Diminution confirmée en 2009
Cette année, la tendance à la diminution des délais de paiements s’est poursuivie. C’est du moins ce qu’estiment différentes études, citées par Hervé Novelli. Les services de Bercy, l’Association française des crédits managers et conseils (AFDCC), et Euler Hermes SFAC, spécialiste de l’assurance-crédit, concluent tous à des chiffres d’une dizaine de jours de délai de paiement en moins environ, en 2009. Et les grands groupes, moins actifs sur le sujet en 2008, se sont mis en conformité avec la loi, d’après le cabinet REL, une société spécialisée en gestion de fonds de roulement, qui a effectué une étude auprès de 110 entreprises françaises réalisant un chiffre d’affaires supérieur à 500 millions d’euros. Cette tendance est également confirmée par les enquêteurs de la DGCCRF (Direction générale de la concurrence, de la consommation et de la répression des fraudes). En 2009, ils ont effectué 1 000 contrôles auprès des entreprises, pour vérifier l’application de la loi.
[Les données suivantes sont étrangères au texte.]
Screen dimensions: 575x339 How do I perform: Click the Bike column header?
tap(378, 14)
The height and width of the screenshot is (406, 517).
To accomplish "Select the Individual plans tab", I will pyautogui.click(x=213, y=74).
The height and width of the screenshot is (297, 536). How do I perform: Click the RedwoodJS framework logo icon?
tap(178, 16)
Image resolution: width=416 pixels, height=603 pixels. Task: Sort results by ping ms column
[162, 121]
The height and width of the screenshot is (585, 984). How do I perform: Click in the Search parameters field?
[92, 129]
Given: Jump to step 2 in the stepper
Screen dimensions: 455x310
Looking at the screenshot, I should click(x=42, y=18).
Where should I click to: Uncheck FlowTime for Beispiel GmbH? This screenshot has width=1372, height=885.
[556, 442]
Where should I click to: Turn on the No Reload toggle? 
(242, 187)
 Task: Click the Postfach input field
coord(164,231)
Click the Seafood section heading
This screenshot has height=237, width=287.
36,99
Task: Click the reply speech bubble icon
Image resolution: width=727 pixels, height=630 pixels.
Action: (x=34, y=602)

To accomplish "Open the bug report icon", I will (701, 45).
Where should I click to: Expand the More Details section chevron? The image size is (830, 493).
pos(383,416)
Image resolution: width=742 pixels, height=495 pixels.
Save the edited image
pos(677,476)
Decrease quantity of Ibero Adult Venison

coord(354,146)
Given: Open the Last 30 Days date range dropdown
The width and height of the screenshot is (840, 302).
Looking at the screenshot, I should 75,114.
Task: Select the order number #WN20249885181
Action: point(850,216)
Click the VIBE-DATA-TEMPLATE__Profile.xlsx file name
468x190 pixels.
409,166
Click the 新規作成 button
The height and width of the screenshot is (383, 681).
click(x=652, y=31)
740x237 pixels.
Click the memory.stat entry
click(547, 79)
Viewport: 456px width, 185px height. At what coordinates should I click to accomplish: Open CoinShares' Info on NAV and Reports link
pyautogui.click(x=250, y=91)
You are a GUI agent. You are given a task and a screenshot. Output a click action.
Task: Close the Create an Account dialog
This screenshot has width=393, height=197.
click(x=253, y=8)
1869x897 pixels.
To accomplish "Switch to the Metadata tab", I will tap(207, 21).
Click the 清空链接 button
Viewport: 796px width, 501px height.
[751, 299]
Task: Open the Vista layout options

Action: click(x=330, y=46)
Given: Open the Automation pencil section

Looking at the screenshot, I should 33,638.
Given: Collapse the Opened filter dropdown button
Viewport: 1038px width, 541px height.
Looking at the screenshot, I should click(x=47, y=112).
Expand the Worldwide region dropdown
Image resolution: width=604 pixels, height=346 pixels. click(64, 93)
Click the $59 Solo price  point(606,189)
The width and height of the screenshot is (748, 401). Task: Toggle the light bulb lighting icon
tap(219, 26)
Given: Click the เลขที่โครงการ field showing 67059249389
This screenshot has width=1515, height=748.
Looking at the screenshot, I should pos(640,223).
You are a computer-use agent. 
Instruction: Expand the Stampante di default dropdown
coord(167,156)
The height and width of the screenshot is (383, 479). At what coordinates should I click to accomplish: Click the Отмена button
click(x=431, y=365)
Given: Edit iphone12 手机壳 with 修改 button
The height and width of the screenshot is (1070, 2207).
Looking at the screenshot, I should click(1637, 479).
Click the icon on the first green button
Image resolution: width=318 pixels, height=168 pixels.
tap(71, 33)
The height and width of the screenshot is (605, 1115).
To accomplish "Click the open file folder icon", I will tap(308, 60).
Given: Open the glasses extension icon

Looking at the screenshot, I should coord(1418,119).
Bilan : neuf entreprises sur dix la respectent, d’après Bercy. Et, pour Hervé Novelli, les dépassements constatés -de l’ordre de quelques jours- traduisent plutôt un «temps d’adaptation à la loi», plus qu’une volonté de frauder. Les pratiques de contournement de la loi resteraient limitées.
Gains de trésorerie
Quant aux effets de la réforme, ils sont divers selon les entreprises. Celles qui payaient le plus tard ressentent un impact négatif sur leur trésorerie. Et les entreprises qui travaillent à l’export peuvent également connaître des difficultés, nées d’un éventuel différentiel entre les délais de règlement en France et à l’étranger. Néanmoins, d’après Jean-Paul Betbèze, cette réforme est «globalement gagnante pour l’économie et pour l’emploi». Elle a permis d’éviter un dérapage possible lié à la crise, avec la tentation de repousser les paiements, à cause du contexte économique défavorable. Et, pour de nombreuses entreprises, l’anticipation de l’application de la réforme s’est traduite par un gain de trésorerie considérable. En 2008, pour les PME, il s’élève environ à 4 milliards d’euros, d’après Bercy. Conclusion, il s’agit de poursuivre dans cette voie : Hervé Novelli a prévenu, les enquêteurs de Bercy resteront vigilants «à l’égard de ceux qui n’appliqueraient pas la loi ou chercheraient à la contourner».